PAGE EXCERPT:
..........
While a chubby dog may seem adorable, that extra weight can actually be quite detrimental to their overall health. Here, our vets in Montecito discuss the signs of an overweight dog, share a helpful chart for visualizing your dog's weight and offer advice for keeping them lean and healthy.
How Being Overweight Affects a Dog's Health
If you think that your dog is gaining some weight, the first thing you should do is speak with your vet. They will likely want you to schedule them for an exam. During this checkup, your veterinarian will weigh your pooch, perform a thorough examination to determine your pup's overall health, and then let you know if your dog is overweight based on their breed and build.
Carrying excess weight can be a contributing factor to many serious and painful conditions in dogs. This is why it's so important to help your dog maintain a healthy weight throughout their lifetime.
Is my dog overweight?
If you think that your dog may be getting heavier but aren't entirely sure then you can consider the following things:
Do you bring your dog for daily walks and exercise?
Overweight dogs often pant even when walking relatively slowly, and may walk slower or need to take more naps than before.
Are you able to feel your dog's ribs?
When your dog is a healthy weight you should be able to lightly feel their ribs. There should not be a thick layer of fat covering them. Your dog's chest should be wider than their abdomen, and there will be a noticeable tuck-up from chest to stomach about where their waist should be (see illustration below).
..........
RECORDED DATA:
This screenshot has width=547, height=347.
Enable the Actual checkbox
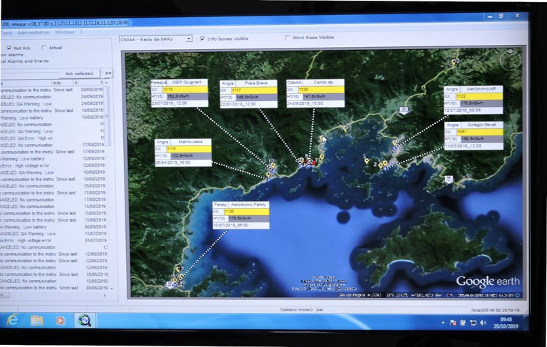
..........
YOUR TASK: Please reproduce the part of the article on overweight dogs above, starting at "Carrying excess weight" and ending at "walks and exercise?".

WRITTEN RESPONSE:
Carrying excess weight can be a contributing factor to many serious and painful conditions in dogs. This is why it's so important to help your dog maintain a healthy weight throughout their lifetime.
Is my dog overweight?
If you think that your dog may be getting heavier but aren't entirely sure then you can consider the following things:
Do you bring your dog for daily walks and exercise?